05 Août 2020
, Maroc
Efficacité des ressources et gestion durable des déchets

Dans les restaurants et les hôtels du monde entier, la solution au problème de l’huile de cuisson usagée peut sembler évidente : vous traversez votre cuisine et vous la versez à l’égout. Il s’avère que c’est une très mauvaise idée.

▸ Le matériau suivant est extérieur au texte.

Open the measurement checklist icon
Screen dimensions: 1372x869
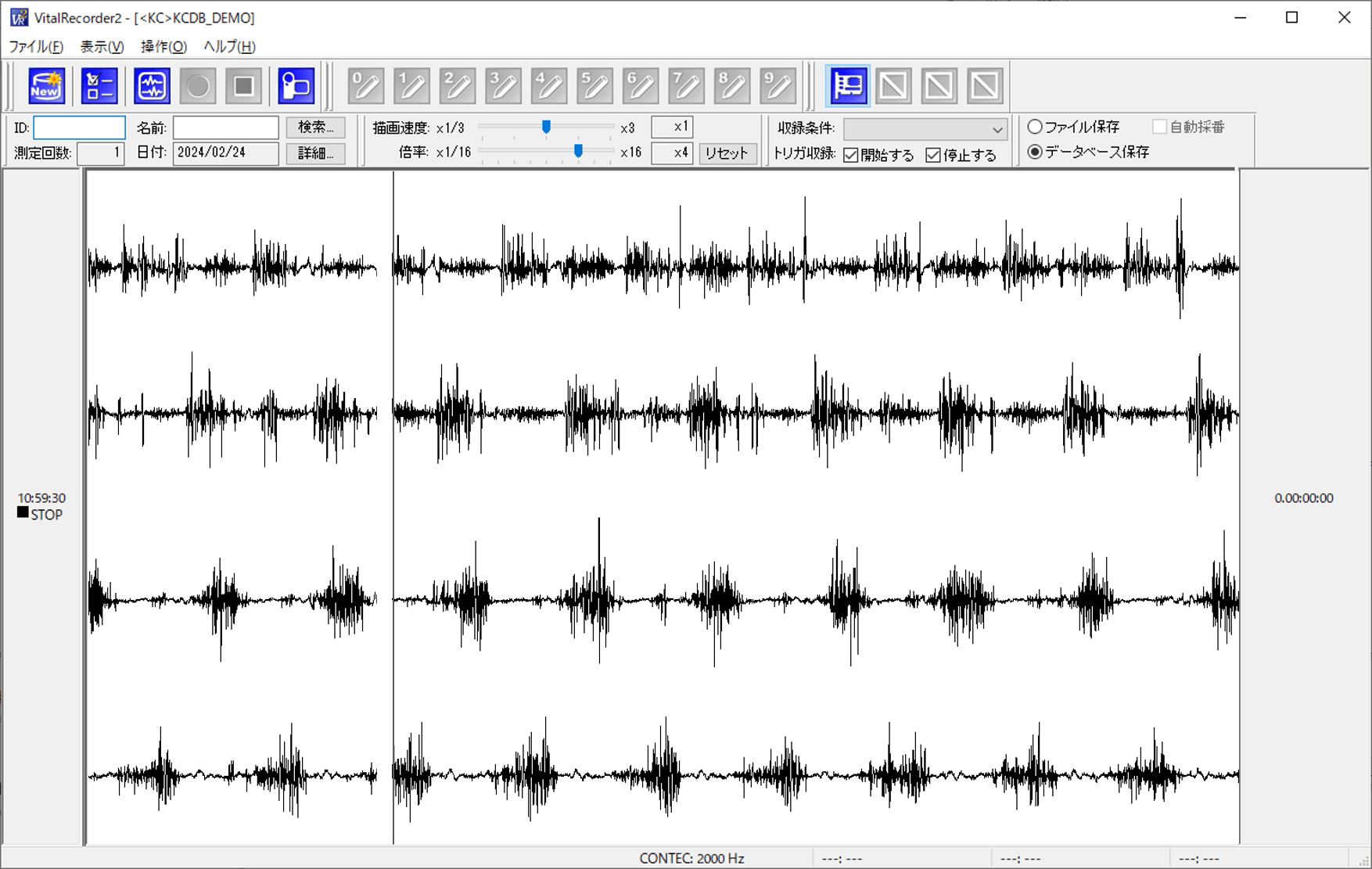(x=99, y=85)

Prenez les nouvelles récentes : une accumulation d’huile usagée a récemment fait des ravages dans le réseau d’égouts de Londres lorsqu’un énorme globe figé a été découvert lors d’une inspection de routine. D’après The Guardian, la masse pesait environ 130 tonnes. Selon les experts, la situation aurait pu être évitée si les gens s’étaient débarrassés correctement de leurs huiles usées.

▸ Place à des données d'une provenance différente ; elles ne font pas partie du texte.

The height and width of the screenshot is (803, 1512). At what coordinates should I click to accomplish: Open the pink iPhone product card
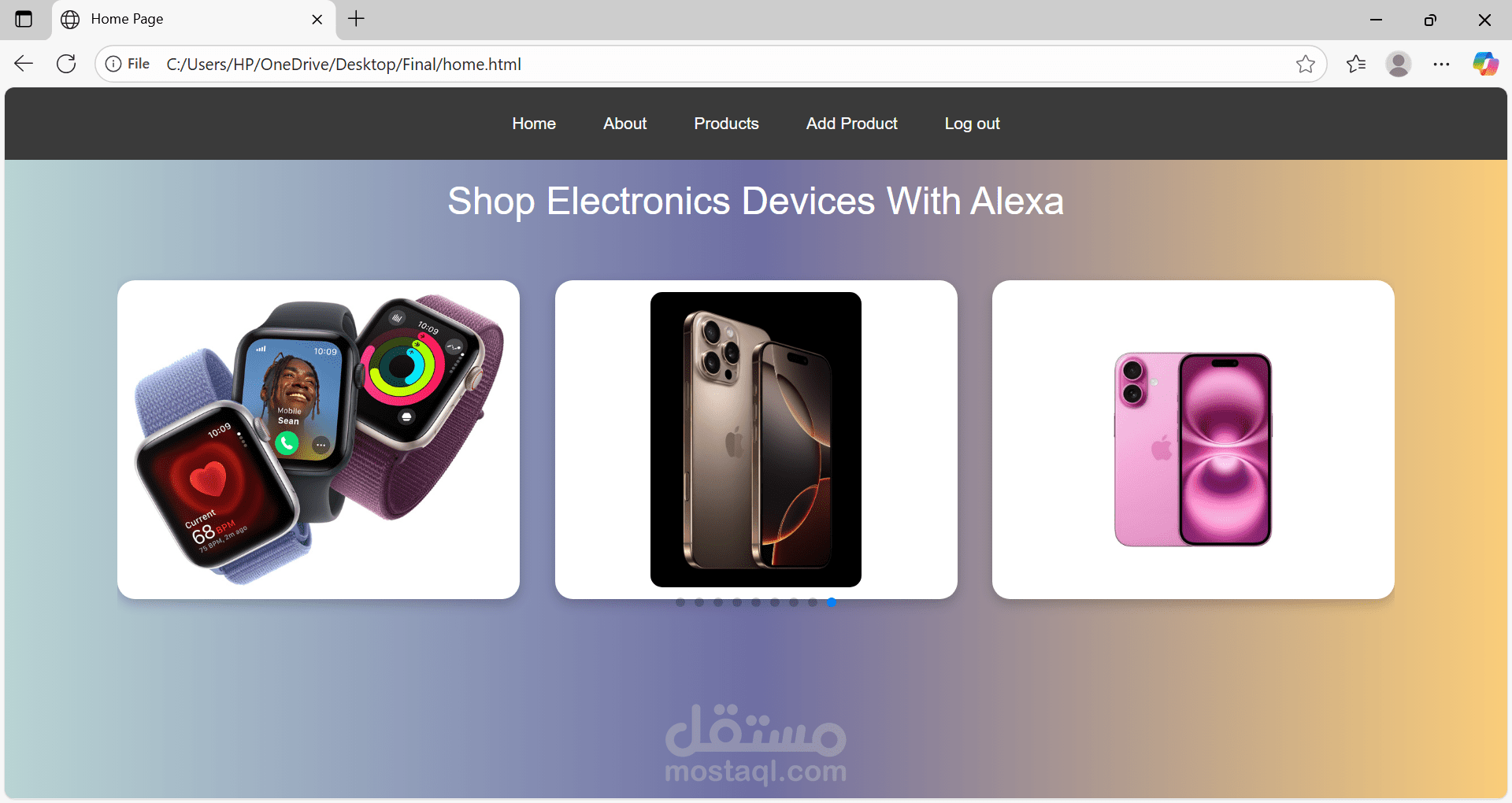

Selon Youssef Chaqor, l’élimination inadéquate des huiles usées au Maroc pourrait causer des dommages similaires. Chaqor est le fondateur et le directeur général de Kilimanjaro Environment, une société créée pour éviter que les huiles usées ne soient déversées dans les égouts. L’entreprise offre aux hôtels et aux restaurants du Maroc la possibilité de faire collecter leurs huiles usées et de les réutiliser comme biocarburant de seconde génération.

Comme de nombreux pays de la région MENA, le Maroc ne réglemente pas l’élimination des huiles de cuisine usagées. En plus de provoquer des scénarios similaires à celui de Londres, la situation au Maroc pourrait être plus dévastatrice pour l’environnement. Dans les communautés ne disposant pas d’installations de traitement des eaux usées adéquates, les huiles usées sont souvent destinées directement à la mer.

Le parcours d’un entrepreneur :

Chaqor n’est pas étranger au domaine des huiles usagées. Avant de fonder Kilimandjaro Environment, il a travaillé pendant une décennie dans le monde de l’entreprise, notamment avec Savola, une entreprise d’huiles de cuisson comestibles.

Malgré cela, l’étincelle commerciale de Kilimandjaro Environment n’est pas venue d’un bureau d’entreprise mais d’un environnement beaucoup plus naturel. En 2008, Chaqor et sa femme ont passé des vacances en Tanzanie et se sont lancés dans l’ascension du Kilimandjaro, le plus haut sommet d’Afrique.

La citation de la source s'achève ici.